__Exercise directions__
A complete transcription of the material, exact in every line, is what is wanted.

__Data for this task__
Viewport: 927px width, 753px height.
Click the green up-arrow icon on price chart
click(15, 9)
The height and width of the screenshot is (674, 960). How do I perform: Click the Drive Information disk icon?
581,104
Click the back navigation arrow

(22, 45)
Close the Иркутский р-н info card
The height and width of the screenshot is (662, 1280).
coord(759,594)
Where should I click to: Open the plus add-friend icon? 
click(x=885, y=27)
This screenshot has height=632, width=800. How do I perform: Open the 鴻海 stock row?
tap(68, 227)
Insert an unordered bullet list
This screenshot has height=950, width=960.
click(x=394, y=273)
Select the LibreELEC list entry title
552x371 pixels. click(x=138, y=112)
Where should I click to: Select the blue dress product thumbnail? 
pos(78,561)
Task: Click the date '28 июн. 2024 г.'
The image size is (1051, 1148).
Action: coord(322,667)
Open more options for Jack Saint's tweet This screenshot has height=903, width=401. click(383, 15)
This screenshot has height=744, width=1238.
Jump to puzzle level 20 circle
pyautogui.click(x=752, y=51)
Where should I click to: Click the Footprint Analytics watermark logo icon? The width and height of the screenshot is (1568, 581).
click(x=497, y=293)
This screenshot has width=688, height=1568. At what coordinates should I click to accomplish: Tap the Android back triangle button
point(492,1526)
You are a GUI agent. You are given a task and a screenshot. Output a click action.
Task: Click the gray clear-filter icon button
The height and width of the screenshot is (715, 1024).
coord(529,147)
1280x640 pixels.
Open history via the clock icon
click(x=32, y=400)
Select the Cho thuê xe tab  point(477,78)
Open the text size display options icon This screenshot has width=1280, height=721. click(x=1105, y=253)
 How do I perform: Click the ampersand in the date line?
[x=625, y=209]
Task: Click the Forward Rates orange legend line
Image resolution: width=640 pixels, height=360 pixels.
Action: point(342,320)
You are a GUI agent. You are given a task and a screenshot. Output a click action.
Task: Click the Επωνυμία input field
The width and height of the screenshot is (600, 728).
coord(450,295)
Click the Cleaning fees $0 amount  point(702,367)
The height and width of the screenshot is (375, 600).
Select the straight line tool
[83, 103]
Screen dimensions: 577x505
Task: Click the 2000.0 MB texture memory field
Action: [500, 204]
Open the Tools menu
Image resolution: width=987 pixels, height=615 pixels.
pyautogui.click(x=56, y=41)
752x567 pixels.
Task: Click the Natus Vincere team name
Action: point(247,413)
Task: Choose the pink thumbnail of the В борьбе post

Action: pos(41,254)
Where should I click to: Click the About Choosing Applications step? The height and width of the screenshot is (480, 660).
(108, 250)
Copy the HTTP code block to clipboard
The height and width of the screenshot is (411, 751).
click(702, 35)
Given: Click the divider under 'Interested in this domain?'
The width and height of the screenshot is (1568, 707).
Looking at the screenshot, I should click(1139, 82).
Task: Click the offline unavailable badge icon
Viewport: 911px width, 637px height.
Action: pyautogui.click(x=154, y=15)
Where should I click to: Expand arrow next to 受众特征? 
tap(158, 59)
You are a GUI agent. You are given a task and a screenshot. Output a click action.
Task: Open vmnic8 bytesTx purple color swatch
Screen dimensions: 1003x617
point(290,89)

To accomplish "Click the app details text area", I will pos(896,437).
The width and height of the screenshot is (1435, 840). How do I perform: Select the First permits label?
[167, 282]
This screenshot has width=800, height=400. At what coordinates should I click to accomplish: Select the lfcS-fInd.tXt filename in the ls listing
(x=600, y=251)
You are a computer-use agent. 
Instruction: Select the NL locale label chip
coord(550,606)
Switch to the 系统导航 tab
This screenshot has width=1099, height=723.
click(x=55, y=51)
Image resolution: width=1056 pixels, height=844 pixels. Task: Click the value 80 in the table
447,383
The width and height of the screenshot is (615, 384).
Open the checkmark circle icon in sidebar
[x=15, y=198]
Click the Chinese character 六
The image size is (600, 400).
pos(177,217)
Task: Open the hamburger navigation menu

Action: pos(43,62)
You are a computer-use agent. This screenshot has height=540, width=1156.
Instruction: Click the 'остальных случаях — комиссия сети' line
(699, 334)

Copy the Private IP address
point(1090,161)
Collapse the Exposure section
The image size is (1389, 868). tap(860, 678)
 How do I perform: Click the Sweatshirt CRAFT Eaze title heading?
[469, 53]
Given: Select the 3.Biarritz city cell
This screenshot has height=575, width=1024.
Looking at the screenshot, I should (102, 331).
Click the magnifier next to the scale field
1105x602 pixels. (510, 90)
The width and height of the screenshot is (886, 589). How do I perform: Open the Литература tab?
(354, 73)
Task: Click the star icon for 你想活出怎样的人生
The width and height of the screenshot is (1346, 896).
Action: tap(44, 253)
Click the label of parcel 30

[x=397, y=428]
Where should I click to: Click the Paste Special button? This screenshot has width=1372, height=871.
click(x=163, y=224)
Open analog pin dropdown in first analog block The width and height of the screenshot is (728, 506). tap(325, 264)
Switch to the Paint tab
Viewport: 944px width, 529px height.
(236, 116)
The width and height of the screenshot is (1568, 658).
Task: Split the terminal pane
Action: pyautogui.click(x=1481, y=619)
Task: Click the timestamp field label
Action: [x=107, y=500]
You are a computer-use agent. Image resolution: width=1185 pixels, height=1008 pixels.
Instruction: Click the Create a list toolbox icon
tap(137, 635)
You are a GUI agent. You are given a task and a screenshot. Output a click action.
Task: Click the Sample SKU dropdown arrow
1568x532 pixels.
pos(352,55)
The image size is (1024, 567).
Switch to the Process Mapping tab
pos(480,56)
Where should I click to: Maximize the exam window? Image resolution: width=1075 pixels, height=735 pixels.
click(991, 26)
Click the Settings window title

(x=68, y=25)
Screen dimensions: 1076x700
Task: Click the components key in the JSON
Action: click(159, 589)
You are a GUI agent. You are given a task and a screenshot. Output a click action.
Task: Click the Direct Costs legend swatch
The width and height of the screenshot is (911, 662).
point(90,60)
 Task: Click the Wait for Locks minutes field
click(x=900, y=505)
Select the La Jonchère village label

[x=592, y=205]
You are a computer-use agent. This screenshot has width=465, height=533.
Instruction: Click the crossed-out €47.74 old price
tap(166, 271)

__Answer area__
Viewport: 927px width, 753px height.
Click the green up-arrow icon on price chart
click(15, 9)
The height and width of the screenshot is (674, 960). How do I perform: Click the Drive Information disk icon?
581,104
Click the back navigation arrow

(22, 45)
Close the Иркутский р-н info card
The height and width of the screenshot is (662, 1280).
coord(759,594)
Where should I click to: Open the plus add-friend icon? 
click(x=885, y=27)
This screenshot has height=632, width=800. How do I perform: Open the 鴻海 stock row?
tap(68, 227)
Insert an unordered bullet list
This screenshot has height=950, width=960.
click(x=394, y=273)
Select the LibreELEC list entry title
552x371 pixels. click(x=138, y=112)
Where should I click to: Select the blue dress product thumbnail? 
pos(78,561)
Task: Click the date '28 июн. 2024 г.'
The image size is (1051, 1148).
Action: coord(322,667)
Open more options for Jack Saint's tweet This screenshot has height=903, width=401. click(383, 15)
This screenshot has height=744, width=1238.
Jump to puzzle level 20 circle
pyautogui.click(x=752, y=51)
Where should I click to: Click the Footprint Analytics watermark logo icon? The width and height of the screenshot is (1568, 581).
click(x=497, y=293)
This screenshot has width=688, height=1568. At what coordinates should I click to accomplish: Tap the Android back triangle button
point(492,1526)
You are a GUI agent. You are given a task and a screenshot. Output a click action.
Task: Click the gray clear-filter icon button
The height and width of the screenshot is (715, 1024).
coord(529,147)
1280x640 pixels.
Open history via the clock icon
click(x=32, y=400)
Select the Cho thuê xe tab  point(477,78)
Open the text size display options icon This screenshot has width=1280, height=721. click(x=1105, y=253)
 How do I perform: Click the ampersand in the date line?
[x=625, y=209]
Task: Click the Forward Rates orange legend line
Image resolution: width=640 pixels, height=360 pixels.
Action: point(342,320)
You are a GUI agent. You are given a task and a screenshot. Output a click action.
Task: Click the Επωνυμία input field
The width and height of the screenshot is (600, 728).
coord(450,295)
Click the Cleaning fees $0 amount  point(702,367)
The height and width of the screenshot is (375, 600).
Select the straight line tool
[83, 103]
Screen dimensions: 577x505
Task: Click the 2000.0 MB texture memory field
Action: [500, 204]
Open the Tools menu
Image resolution: width=987 pixels, height=615 pixels.
pyautogui.click(x=56, y=41)
752x567 pixels.
Task: Click the Natus Vincere team name
Action: point(247,413)
Task: Choose the pink thumbnail of the В борьбе post

Action: pos(41,254)
Where should I click to: Click the About Choosing Applications step? The height and width of the screenshot is (480, 660).
(108, 250)
Copy the HTTP code block to clipboard
The height and width of the screenshot is (411, 751).
click(702, 35)
Given: Click the divider under 'Interested in this domain?'
The width and height of the screenshot is (1568, 707).
Looking at the screenshot, I should click(1139, 82).
Task: Click the offline unavailable badge icon
Viewport: 911px width, 637px height.
Action: pyautogui.click(x=154, y=15)
Where should I click to: Expand arrow next to 受众特征? 
tap(158, 59)
You are a GUI agent. You are given a task and a screenshot. Output a click action.
Task: Open vmnic8 bytesTx purple color swatch
Screen dimensions: 1003x617
point(290,89)

To accomplish "Click the app details text area", I will pos(896,437).
The width and height of the screenshot is (1435, 840). How do I perform: Select the First permits label?
[167, 282]
This screenshot has width=800, height=400. At what coordinates should I click to accomplish: Select the lfcS-fInd.tXt filename in the ls listing
(x=600, y=251)
You are a computer-use agent. 
Instruction: Select the NL locale label chip
coord(550,606)
Switch to the 系统导航 tab
This screenshot has width=1099, height=723.
click(x=55, y=51)
Image resolution: width=1056 pixels, height=844 pixels. Task: Click the value 80 in the table
447,383
The width and height of the screenshot is (615, 384).
Open the checkmark circle icon in sidebar
[x=15, y=198]
Click the Chinese character 六
The image size is (600, 400).
pos(177,217)
Task: Open the hamburger navigation menu

Action: pos(43,62)
You are a computer-use agent. This screenshot has height=540, width=1156.
Instruction: Click the 'остальных случаях — комиссия сети' line
(699, 334)

Copy the Private IP address
point(1090,161)
Collapse the Exposure section
The image size is (1389, 868). tap(860, 678)
 How do I perform: Click the Sweatshirt CRAFT Eaze title heading?
[469, 53]
Given: Select the 3.Biarritz city cell
This screenshot has height=575, width=1024.
Looking at the screenshot, I should (102, 331).
Click the magnifier next to the scale field
1105x602 pixels. (510, 90)
The width and height of the screenshot is (886, 589). How do I perform: Open the Литература tab?
(354, 73)
Task: Click the star icon for 你想活出怎样的人生
The width and height of the screenshot is (1346, 896).
Action: tap(44, 253)
Click the label of parcel 30

[x=397, y=428]
Where should I click to: Click the Paste Special button? This screenshot has width=1372, height=871.
click(x=163, y=224)
Open analog pin dropdown in first analog block The width and height of the screenshot is (728, 506). tap(325, 264)
Switch to the Paint tab
Viewport: 944px width, 529px height.
(236, 116)
The width and height of the screenshot is (1568, 658).
Task: Split the terminal pane
Action: pyautogui.click(x=1481, y=619)
Task: Click the timestamp field label
Action: [x=107, y=500]
You are a computer-use agent. Image resolution: width=1185 pixels, height=1008 pixels.
Instruction: Click the Create a list toolbox icon
tap(137, 635)
You are a GUI agent. You are given a task and a screenshot. Output a click action.
Task: Click the Sample SKU dropdown arrow
1568x532 pixels.
pos(352,55)
The image size is (1024, 567).
Switch to the Process Mapping tab
pos(480,56)
Where should I click to: Maximize the exam window? Image resolution: width=1075 pixels, height=735 pixels.
click(991, 26)
Click the Settings window title

(x=68, y=25)
Screen dimensions: 1076x700
Task: Click the components key in the JSON
Action: click(159, 589)
You are a GUI agent. You are given a task and a screenshot. Output a click action.
Task: Click the Direct Costs legend swatch
The width and height of the screenshot is (911, 662).
point(90,60)
 Task: Click the Wait for Locks minutes field
click(x=900, y=505)
Select the La Jonchère village label

[x=592, y=205]
You are a computer-use agent. This screenshot has width=465, height=533.
Instruction: Click the crossed-out €47.74 old price
tap(166, 271)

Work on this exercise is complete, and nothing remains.